Press Releases

     
    For information only - not an official document.
    Press Release No: UNIS/SG/2635
    Release Date: 28 August 2000
    Secretary-General’s Message on International Literacy Day,
    8 September 2000
     
     

    NEW YORK, 25 August (UN Headquarters) – Following is the text of Secretary-General Kofi Annan’s message on the occasion of International Literacy Day, which is observed on 8 September:

    Today, we mark the first International Literacy Day of the twenty-first century.  It is an occasion to celebrate the power of literacy and education in promoting tolerance, understanding and peace among all people.  It is an opportunity to recommit ourselves to an investment that yields immeasurable dividends in changing the lives of the poor and vulnerable of this earth, and in protecting all life on this planet. 

    Literacy and education are the foundations upon which all our endeavours to create a better world must be built.  Literate people are empowered to make better choices and lead fuller lives.  They are productive workers.  Economic development, social progress and human freedom all depend on the establishment of a basic level of literacy in all countries of the world. 

    There are 880 million adult illiterates in the world today.  Two thirds of them are women.  Out of more than 110 million children who are deprived of basic education, two thirds are girls.  Experience has shown that investment in girls’ education and the consequent empowerment of women translate directly into better nutrition, health and economic performance for their families, their communities and, ultimately, their countries.  That is why I have asked world leaders at the Millennium Summit this week to make the education of girls a priority.

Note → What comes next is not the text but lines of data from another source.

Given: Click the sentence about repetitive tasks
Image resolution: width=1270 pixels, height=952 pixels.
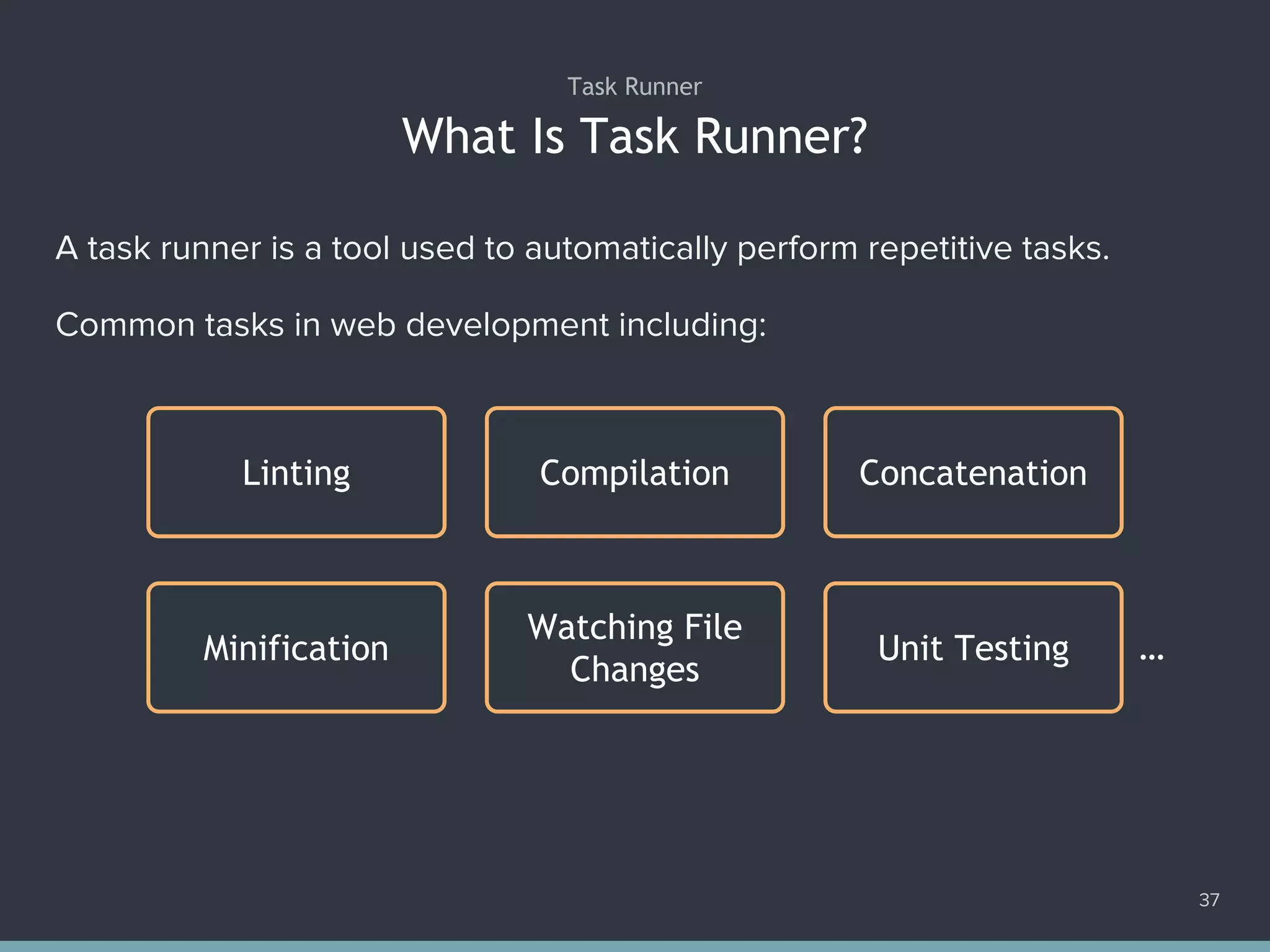Looking at the screenshot, I should (583, 248).
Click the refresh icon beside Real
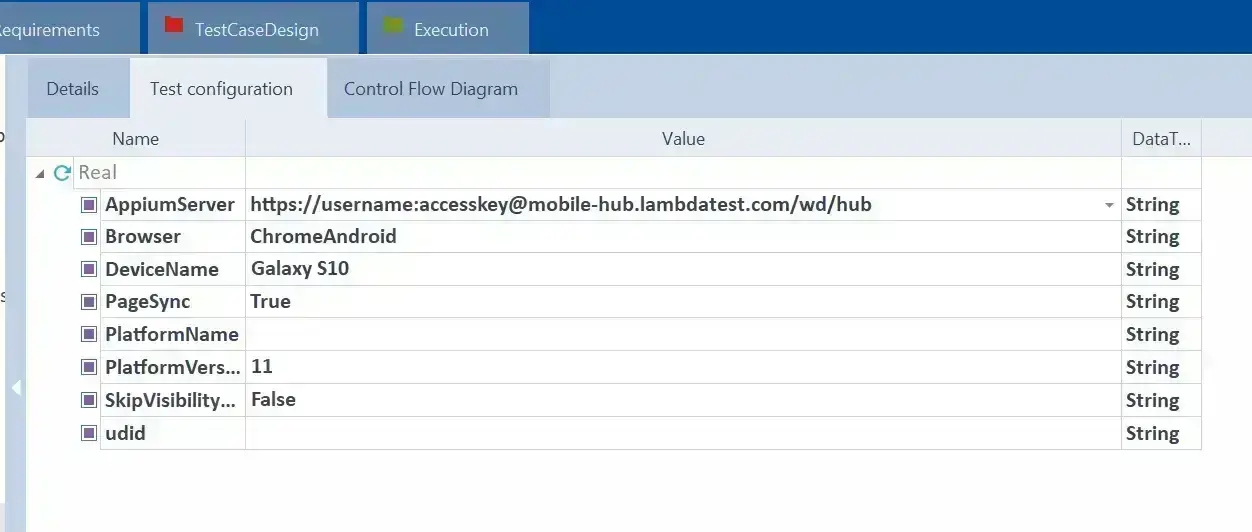This screenshot has width=1252, height=532. point(62,173)
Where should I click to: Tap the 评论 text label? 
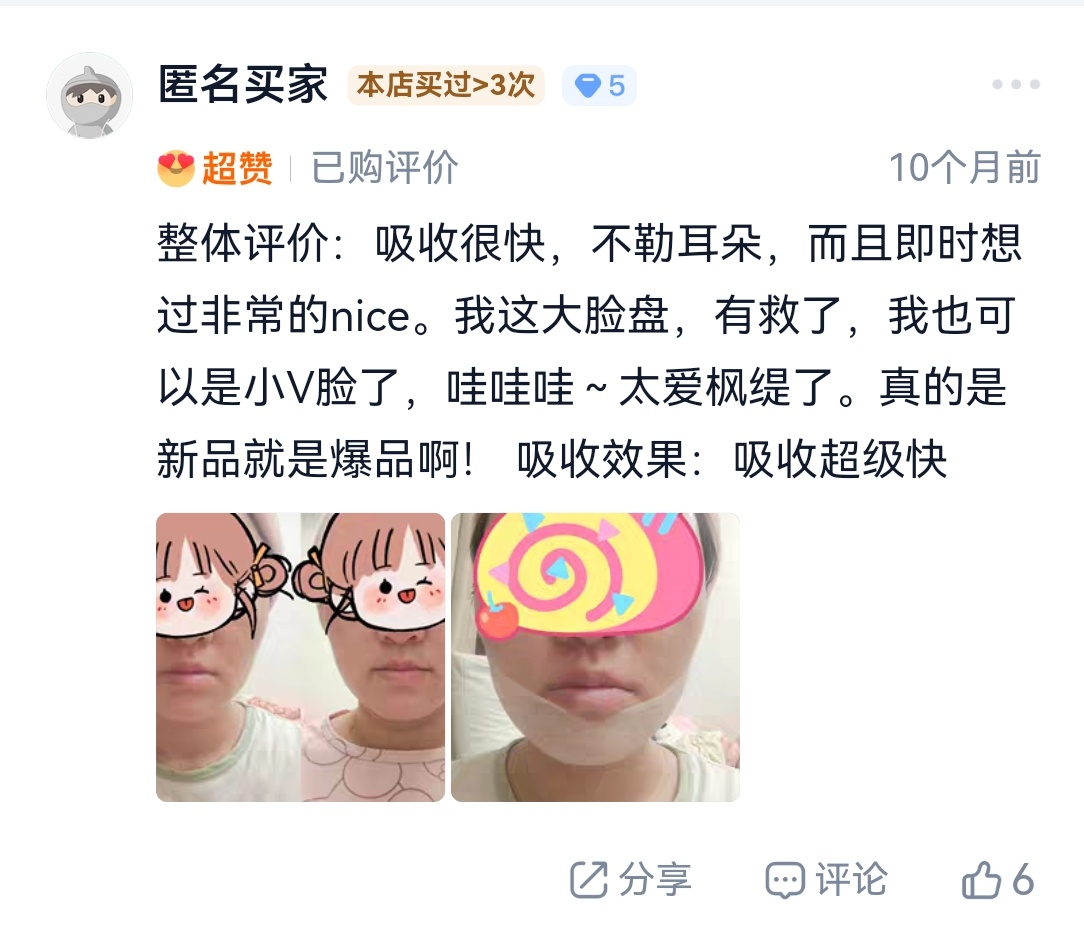(851, 880)
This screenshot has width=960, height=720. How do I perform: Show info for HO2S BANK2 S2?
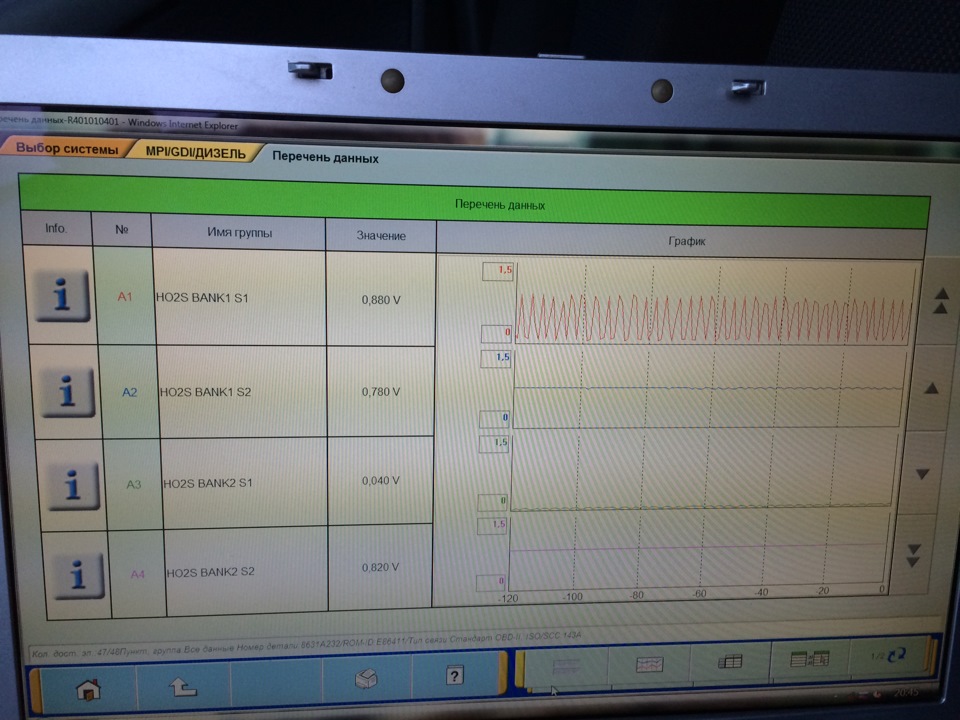tap(75, 574)
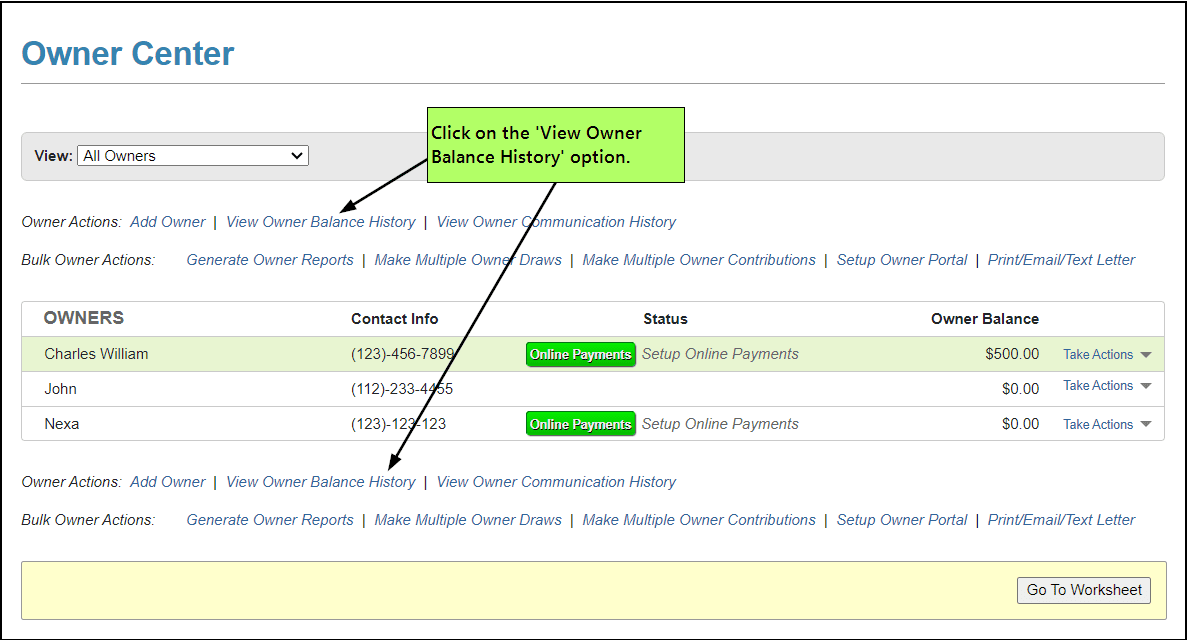Open bottom 'View Owner Balance History' link

tap(320, 482)
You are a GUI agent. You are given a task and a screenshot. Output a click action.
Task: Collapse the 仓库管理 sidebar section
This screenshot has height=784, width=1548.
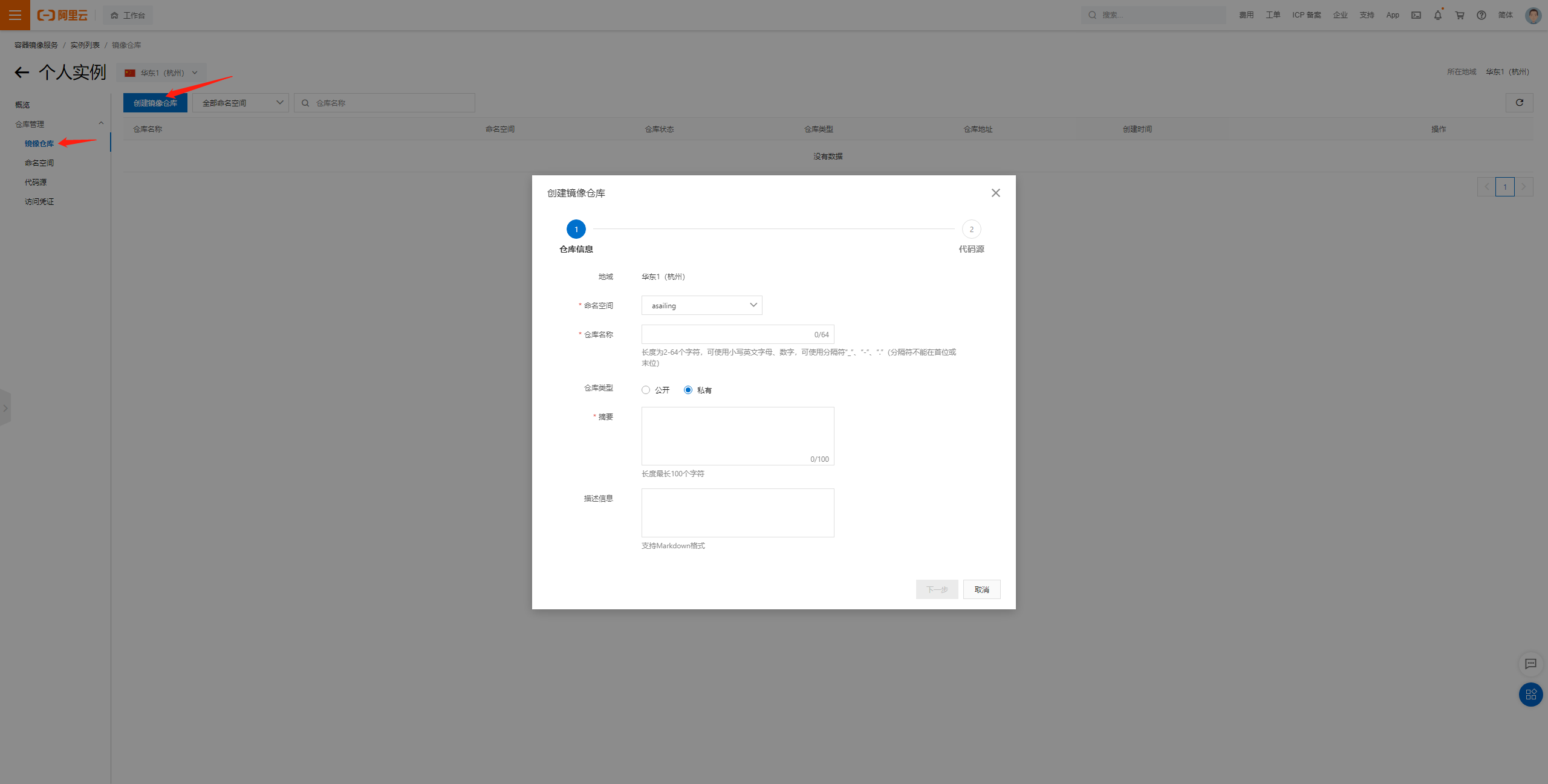click(101, 124)
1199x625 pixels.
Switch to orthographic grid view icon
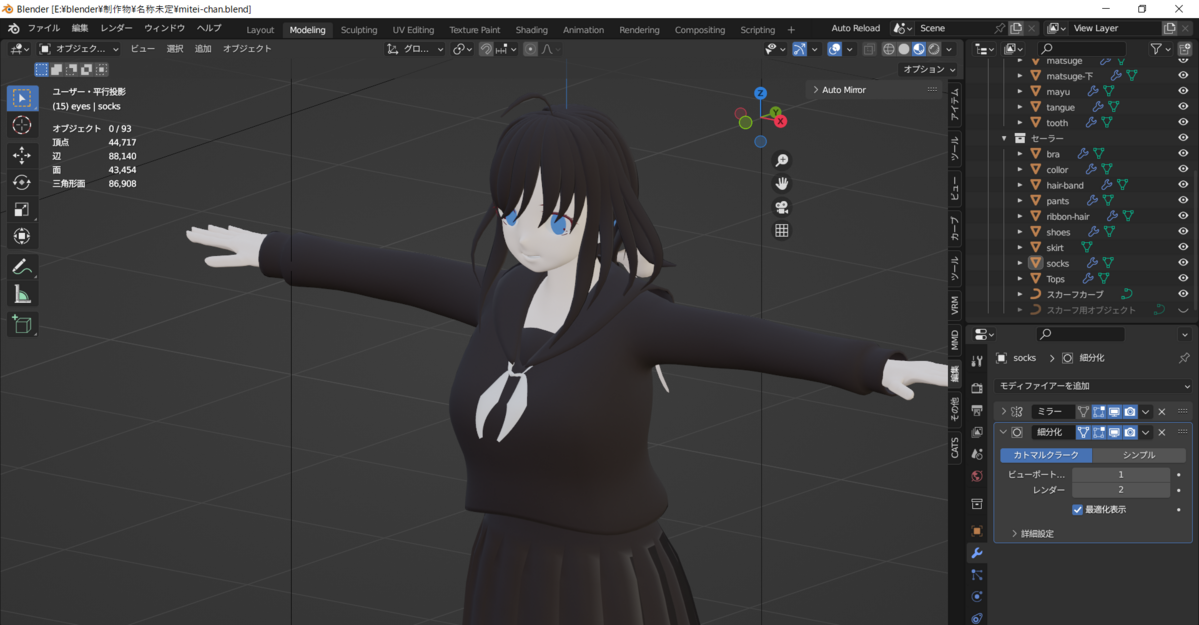(782, 230)
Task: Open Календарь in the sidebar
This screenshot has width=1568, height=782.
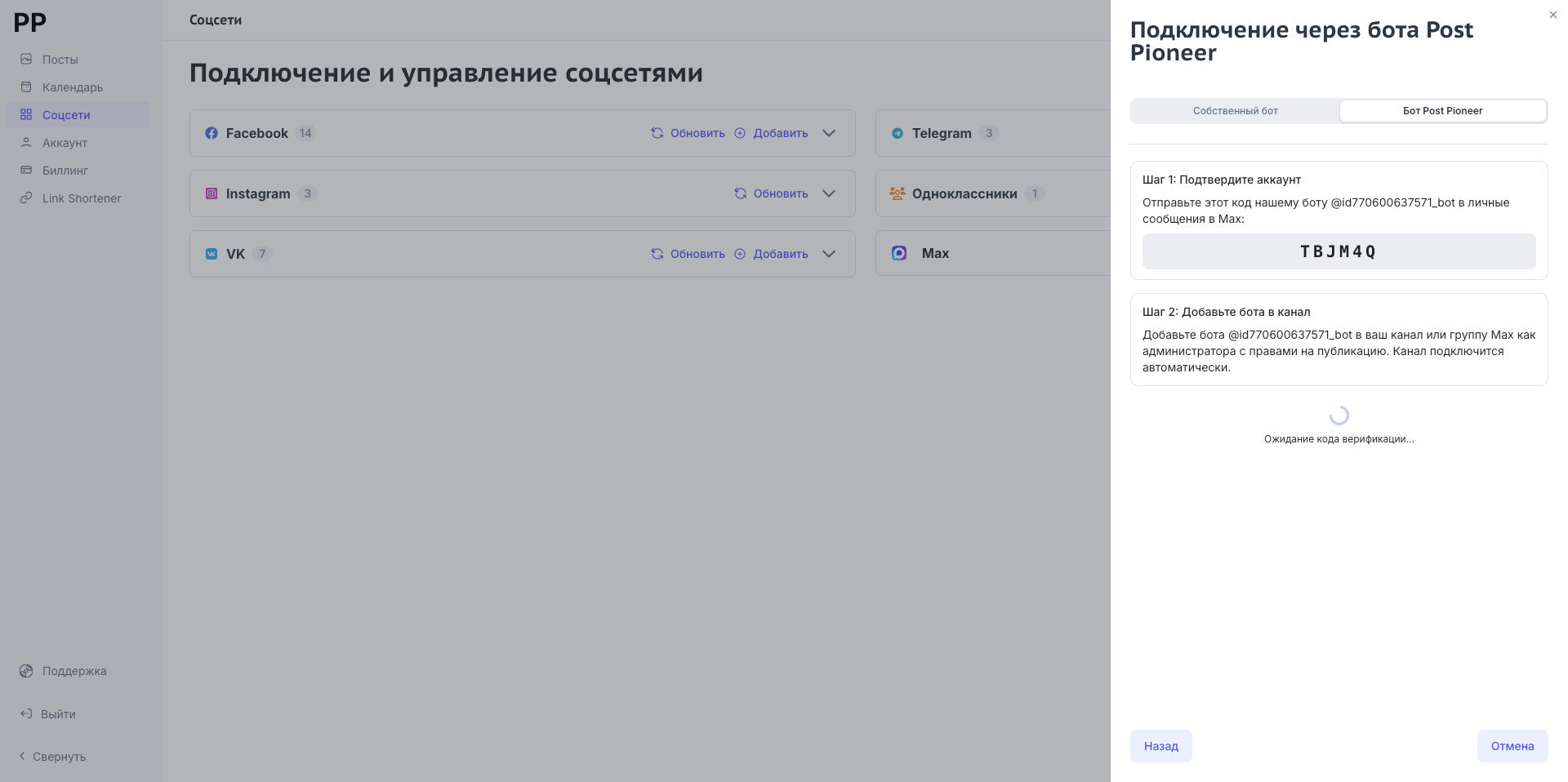Action: click(x=73, y=87)
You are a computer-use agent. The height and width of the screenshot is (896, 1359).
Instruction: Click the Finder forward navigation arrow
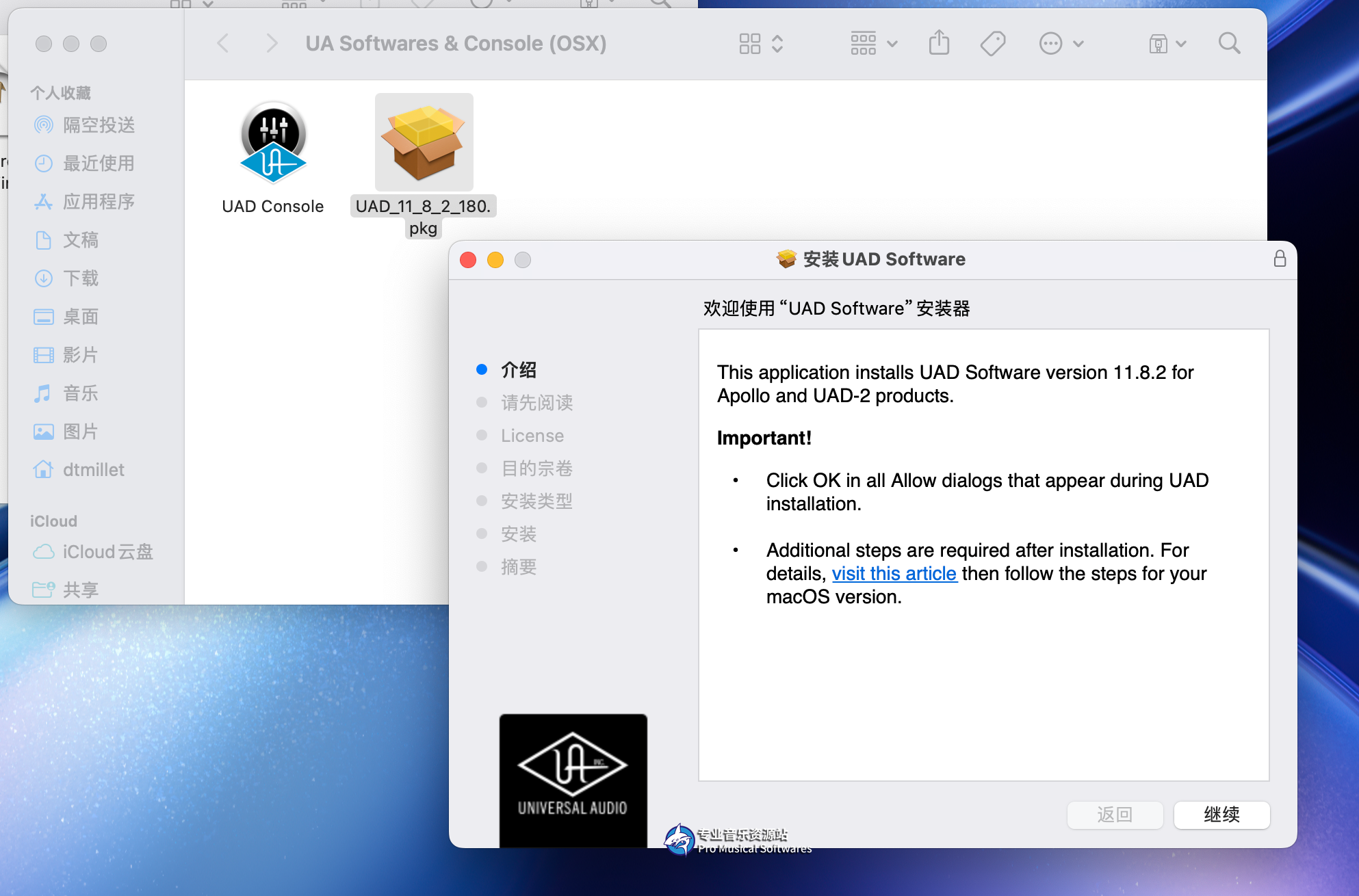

    As we look back on the previous century, we do have some achievements to celebrate.  Over the past 30 years, the percentage of adult illiterates in the world has declined steadily.  In the next century we must do even better.  As we mark the first International Literacy Day of the Millennium, let us recognize that the right to literacy is universal. And as we close the Millennium Summit today, let us recognize that literacy is a prerequisite for the achievement of all our goals -- freedom from fear, freedom from want and sustaining our lives on this planet.  Let us not rest until we have stamped out illiteracy from the face of this Earth.